Francis McNeil Bacon (June 27, 1835 – September 21, 1912) was an American woolen manufacturer and banker.

==Early life==
Bacon was born on June 27, 1835, in Dorchester, Massachusetts. He was the eldest child of Lory Baldwin Bacon (1806–1877) and Sarah Ann ( Hammond) Bacon (1810–1886). Among his siblings were Sarah Walton Bacon and Louisa Fisher Bacon.

He was a grandson of Rufus Bacon of Sutton, who served with the Massachusetts militia during the Revolutionary War. His Bacon ancestors "came from England in the early 1600s, landed near Cape Cod, and settled in Worcester County, Mass."

Bacon was educated in public schools before graduating from Boston High School in 1853.

==Career==
After graduating from Boston High School, he moved to New York City to "engage in the dry goods business." In 1860, he became a partner in the form of Hurlbert, Von Volkenburgh & Co., and a year later organized the firm of Francis M. Bacon & Co. The following year, because of ill health, he went to California. In 1873, he founded Haines, Bacon & Col, woolen commission merchants.
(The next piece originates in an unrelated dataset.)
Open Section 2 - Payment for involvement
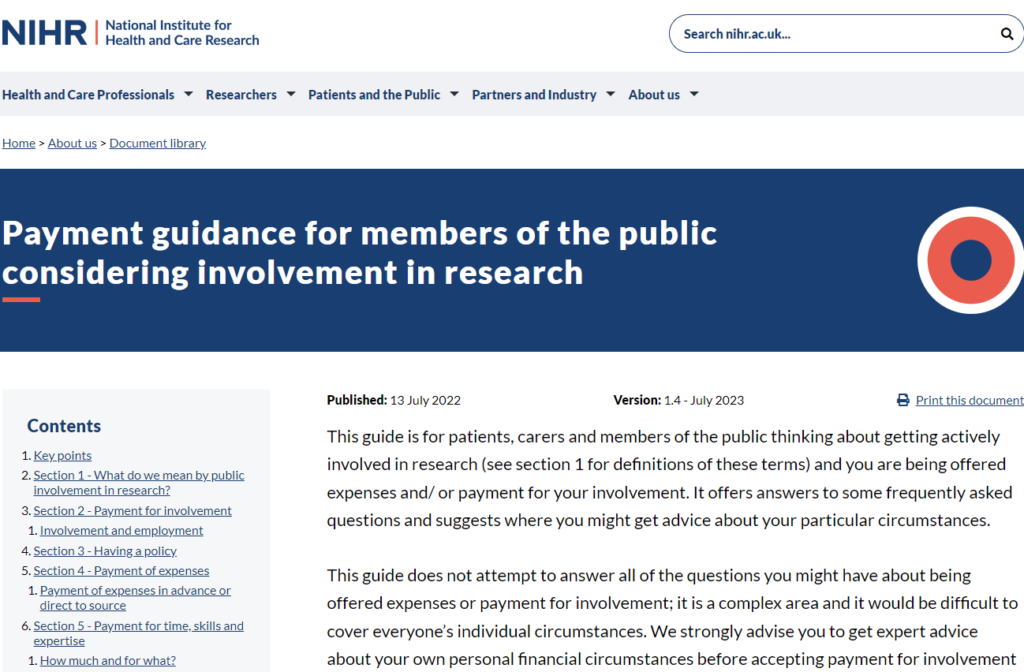The height and width of the screenshot is (672, 1024). tap(132, 510)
In 1877, the firm became Bacon, Baldwin & Col, which continued after Baldwin's death in 1892 when it was renamed to Bacon & Co, and located at 92 Franklin Street in New York.

He was a trustee in the Atlantic Mutual Insurance Company and the Seamen's Bank for Savings and was a director in the Metropolitan Trust Company and the National City Bank of New York.

==Personal life==
On November 24, 1862, Bacon was married to Margaret Rogers Gray (1839–1876), a daughter of Elizabeth Phillips ( Chapman) Gray and the Rev. Frederick Turell Gray of King's Chapel, Boston. Before her death in 1876, they were the parents of five children:

- Francis McNiel Bacon Jr. (b. 1864), who married Pauline Post.
- Margaret Gray Bacon (1866–1933), who Clinton Gilbert in 1899. They divorced in 1921.
- James Frederick Bacon (1867–1929), a Columbia graduate who married Alice ( Lee) Miller, a daughter of John Bowers Lee and former wife of Ralph G. Miller, in July 1912.
- Elizabeth Chapman Bacon (1870–1873), who died young.
- Rogers Hammond Bacon (1874–1962), an 1899 graduate of Harvard Law; he married Mabel ( Dean) Kalbfleisch, daughter of James Edward Dean and widow of Edward Kalbfleisch, in June 1912.
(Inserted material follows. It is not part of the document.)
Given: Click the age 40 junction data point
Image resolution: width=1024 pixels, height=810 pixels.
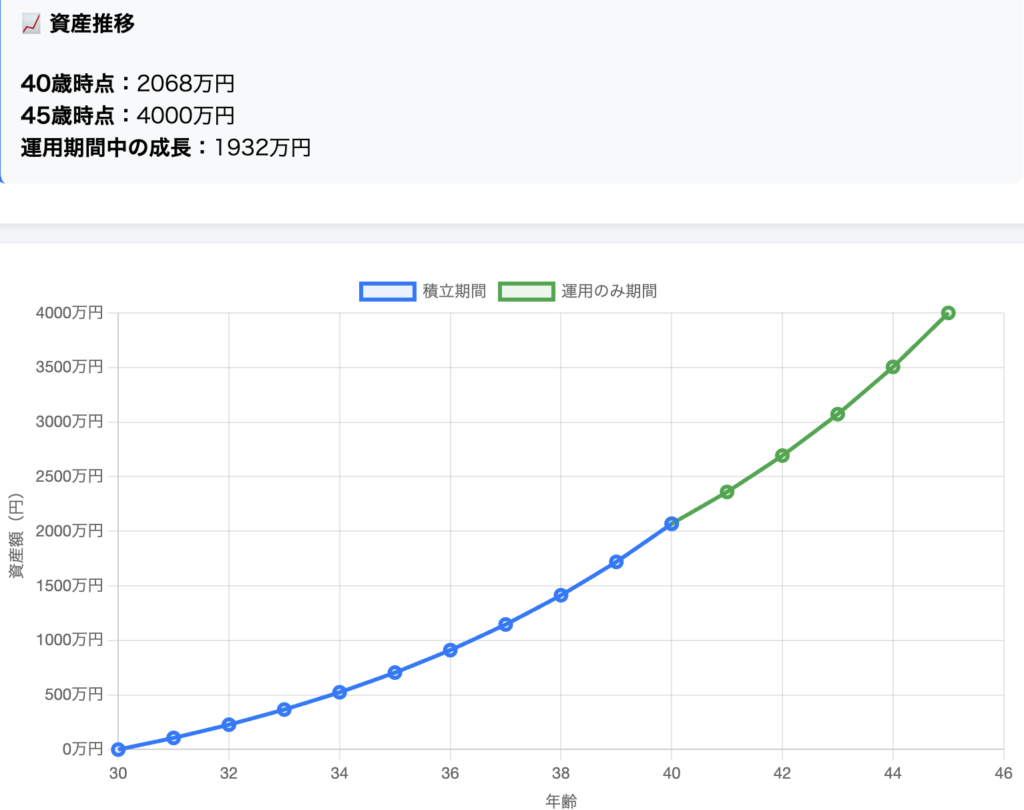Looking at the screenshot, I should coord(672,524).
After her death, he married Katherine Paris Storrow (1842–1917) in October 1879. She was a daughter of Thomas Wentworth Storrow and Sarah Sanders ( Paris) Storrow and a grandniece of author Washington Irving. Her sister, Julie Grinnell Storrow, was the wife of Stephen Van Rensselaer Cruger. Together, they were the parents of one child:

- Wentworth Cruger Bacon (1880–1959), who served in France during World War I; he married actress Katherine La Salle Carpenter, daughter of Charles O. La Salle and former wife of Samuel Emlen Carpenter, in 1929. She had acted opposite John Barrymore in Master Mind.

He was a member of the Century Association, the Union Club, the Union League Club, the Players Club, the Merchants Club, the Church Club, and the Sons of the Revolution. In New York, their residence was at 20 West 10th Street.

After a "lingering illness", Bacon died on September 21, 1912, in Ridgefield, Connecticut. His funeral was held at the Episcopal Church of the Holy Communion on Sixth Avenue and 20th Street in Manhattan.

===Descendants===
Through his eldest son Francis, he was a grandfather of Francis McNeil Bacon III (who married photographer Antoinette Wood Frissell, sister of explorer Varick Frissell, in 1932), and Pauline Bacon (who married attorney Harold Edward Herrick in 1918).